SHARE Hackathon and Community Meeting
July 11-14, 2016
Charlottesville, VA
Monday, July 16 – Hackathon Day 1
Jeff Spies
SHARE version 2. More specificity about the contents of the database
Need interfaces for SHARE. SHARE does not want to be an interface to the scholarly work
Data needs discovery and refinement
Rick Johnson
Exciting time to be involved with SHARE
Erin Braswell
OSF work space. Code at GitHub.
Provider -> Harvester -> raw_data -> Normalizer -> normalized_data -> changes -> change_set -> versions -> entities
The Harvester gets the data from the provider. Uses date restrictions to get "new" data. The normalizer creates the values that can go into the SHARE data models.
Title issues: Unicode, LateX, MS Word, foreign languages. Attempt to store the language provided by the provider. Joined fields for titles with multiple titles. Can be stored as a a list n the extra class.

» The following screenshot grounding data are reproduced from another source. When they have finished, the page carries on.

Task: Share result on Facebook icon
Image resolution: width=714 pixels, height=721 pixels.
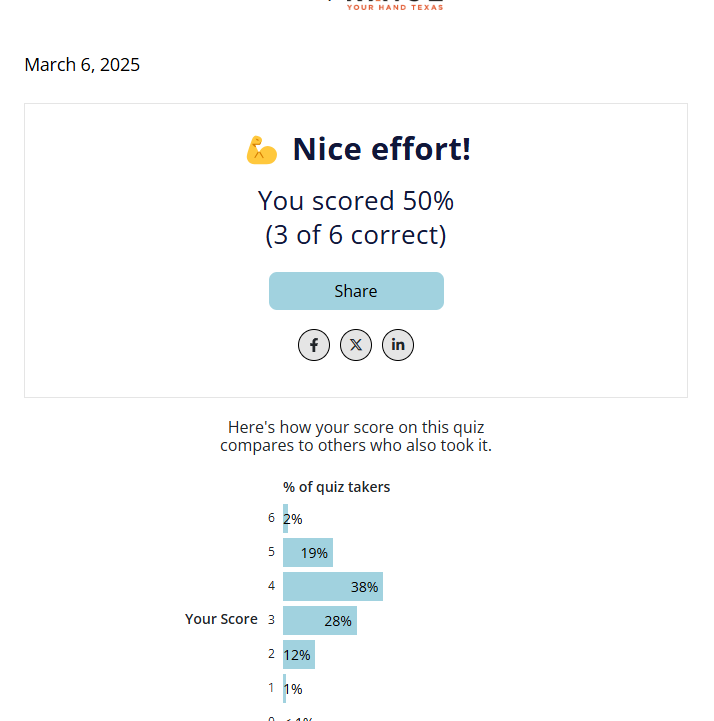Action: [x=314, y=345]
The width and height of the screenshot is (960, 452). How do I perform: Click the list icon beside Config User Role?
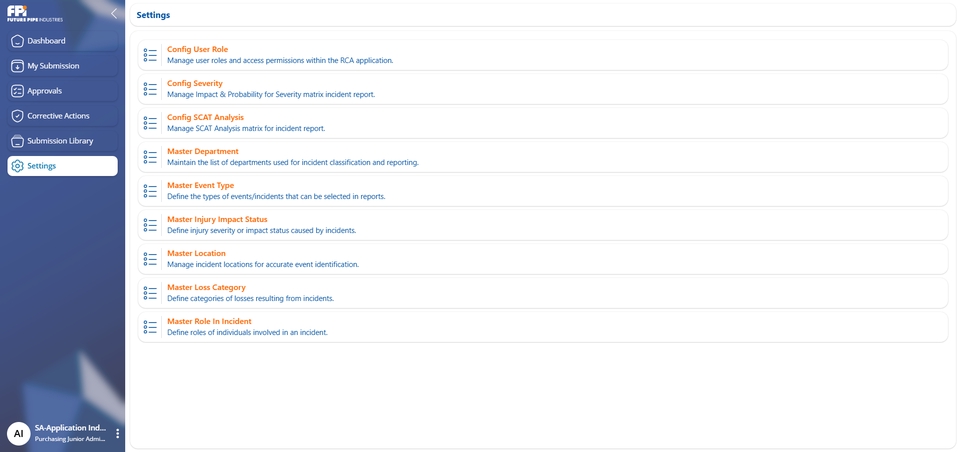tap(150, 55)
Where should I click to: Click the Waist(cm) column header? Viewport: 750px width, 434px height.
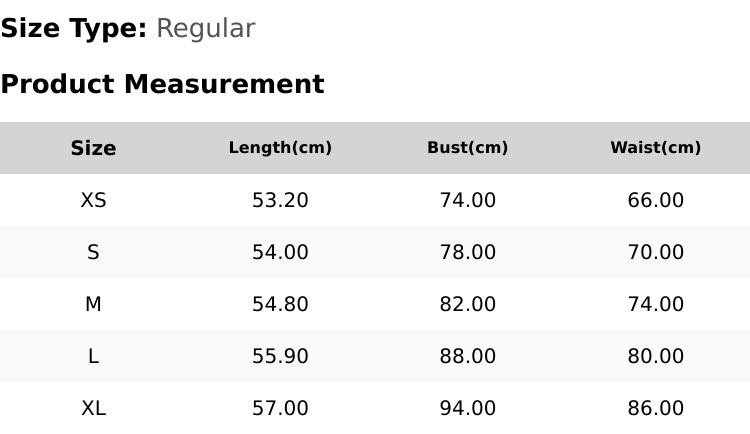coord(656,147)
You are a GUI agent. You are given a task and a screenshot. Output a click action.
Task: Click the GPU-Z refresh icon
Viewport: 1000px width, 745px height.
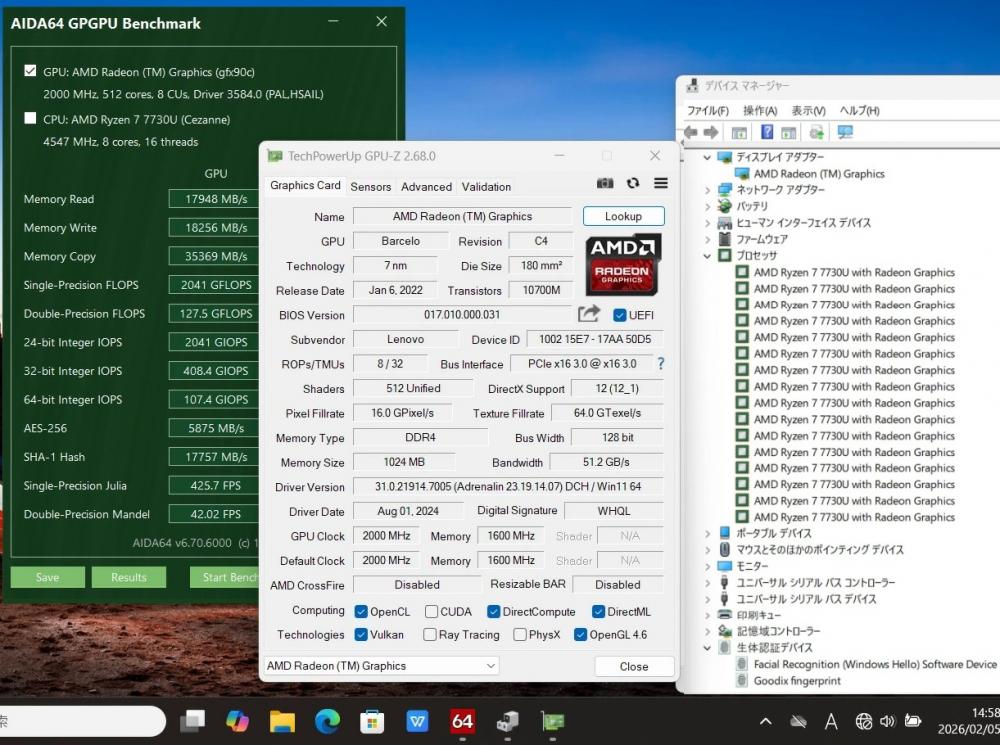pos(633,184)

Normalizers can guess title or identifier or DOI. Usually conservative normalizers.
Idea: data inspectors: Write elastic searches to get percentages of populated/vacant fields, by provider, by date range. Would show the density of field values in the normalized data. Could be used to draw control charts of field values density. Mirror the values.

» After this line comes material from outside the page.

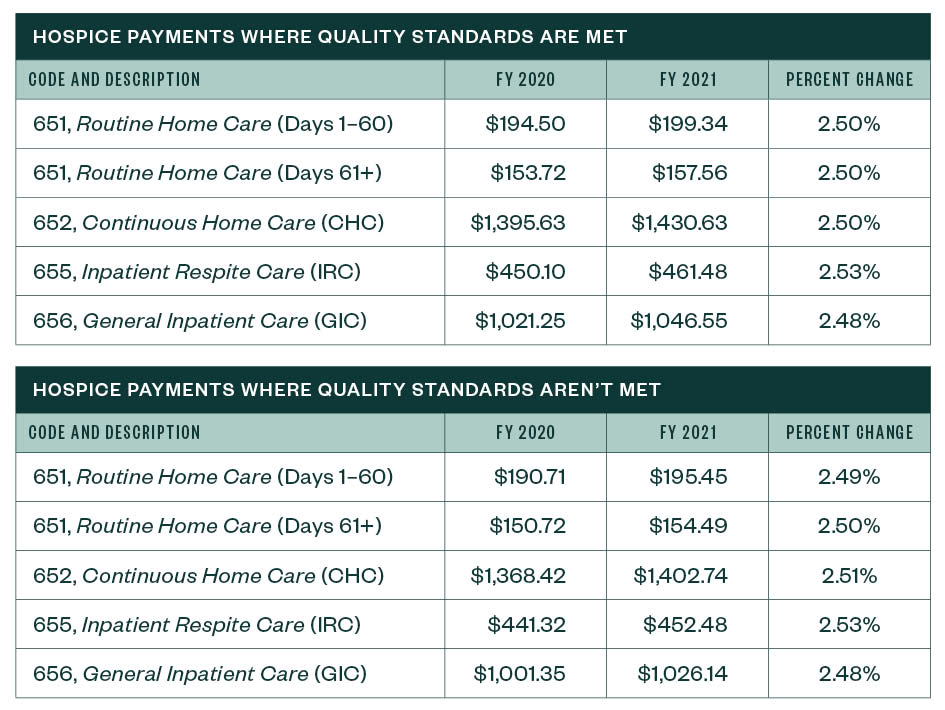Select the $199.34 FY 2021 value
Viewport: 945px width, 710px height.
(688, 124)
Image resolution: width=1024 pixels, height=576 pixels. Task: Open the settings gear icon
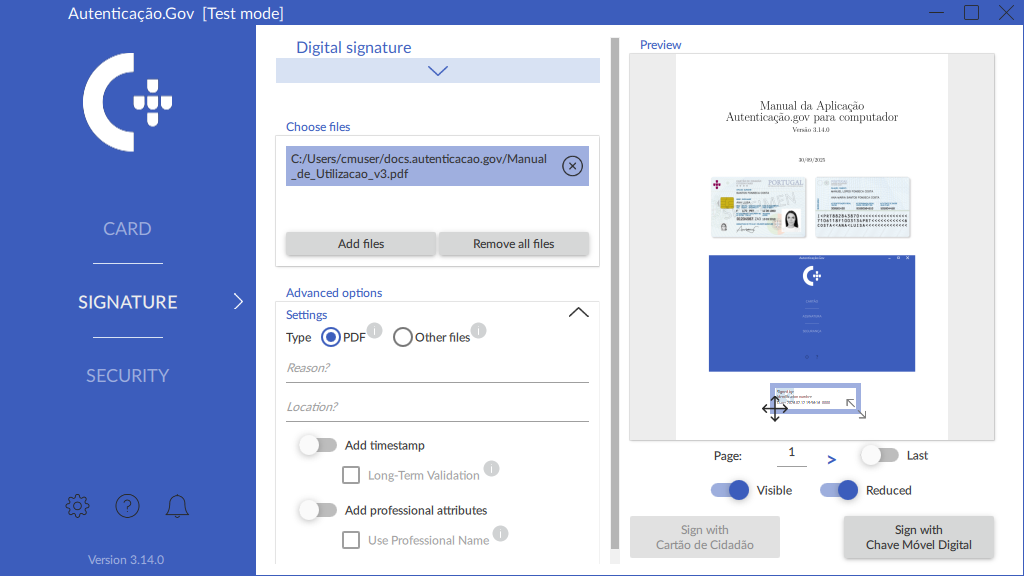point(77,506)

Idea: data inspectors: Identifiers are a problem, often come in "random".
Idea: data inspectors: feed the results back the the providers. The providers may be able to suggestions enhancers to the harvesters and normalizers.
Documents can be updated – provider's id. If the metadata comes in for a record that exists, COS versions the record and provides the most current unless the query asks for versions.
See https://staging-share.osf.io/api/